Another pick obtained for me via the Interlibrary Loan folks at the University Near Here. Thanks, folks!
I've been interested for a while about the general topic of risk, and how it might best be regulated in a free society. I'm still in the weeds, but maybe if I keep reading…
The author, Geoffrey Kabat, is an epidemiologist at the Albert Einstein College of Medicine; he's deep in the field of quantifying health risks. This book outlines the pitfalls and biases that researchers investigating causes of disease can fall prey to. And the realities of funding and publication pressures on researchers can, and does, incentivize a lot of bad, misleading, and unreproducible results. (For more on that topic, see the recent Wired article about John Arnold.) The discussion here is technical and valuable.
Kabat then turns to four recent case studies, two bad, two good. The bad: efforts to show that cell phone usage causes brain cancer, and the notion of "endocrine disruptors" in the environment. Both areas were sensationalized, and wasted a lot of funding that could have been spent on more productive areas.
The good: research into dangerous "Chinese herbal supplements" containing aristolochic acid; and how varieties of human papillomavirus (HPV) can result in various cancers, mostly cervical. These are heroic stories, as the scientists involved i-dotted and t-crossed their studies in order to tease out valid results, exposing disease processes that can take decades to actually kill you.
Kabat's prose is unfortunately wooden and to-be-sure mannered, and he's mind-numbingly diligent about dropping names and professional affiliations of the researchers he discusses. Fine, but that gets in the way of the narrative. (He's no Daniel Kahneman, sorry.) But, even given that, the book is a good discussion on how to do research right, and also wrong.

Supplied material
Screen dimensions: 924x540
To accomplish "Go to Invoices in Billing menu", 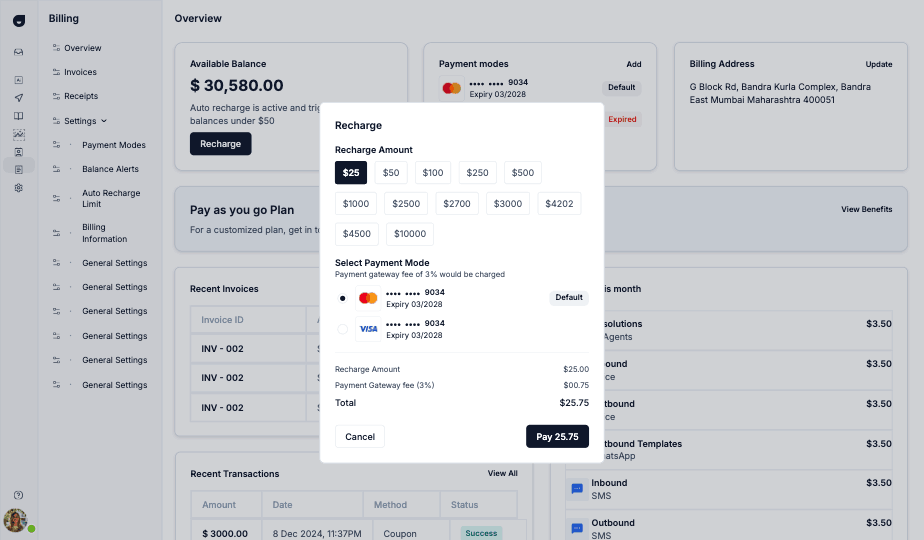I will pos(80,72).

Tasks
1 - List the four case studies that Kabat examines, according to the book review.
2 - Extract the part of the book review that opens with the words containing "Kabat then turns" and closes with "actually kill you.".
3 - Answer these questions from the book review.
(a) At what institution does Geoffrey Kabat work?
(b) Which cancer do varieties of HPV mostly result in?
(c) Through what service did the reviewer obtain the book?

Responses
1 -
- Efforts to show that cell phone usage causes brain cancer
- The notion of "endocrine disruptors" in the environment
- Research into dangerous "Chinese herbal supplements" containing aristolochic acid
- How varieties of human papillomavirus (HPV) can result in various cancers, mostly cervical

2 -
Kabat then turns to four recent case studies, two bad, two good. The bad: efforts to show that cell phone usage causes brain cancer, and the notion of "endocrine disruptors" in the environment. Both areas were sensationalized, and wasted a lot of funding that could have been spent on more productive areas.
The good: research into dangerous "Chinese herbal supplements" containing aristolochic acid; and how varieties of human papillomavirus (HPV) can result in various cancers, mostly cervical. These are heroic stories, as the scientists involved i-dotted and t-crossed their studies in order to tease out valid results, exposing disease processes that can take decades to actually kill you.

3 -
(a) The Albert Einstein College of Medicine
(b) Cervical cancer
(c) The Interlibrary Loan service at the University Near Here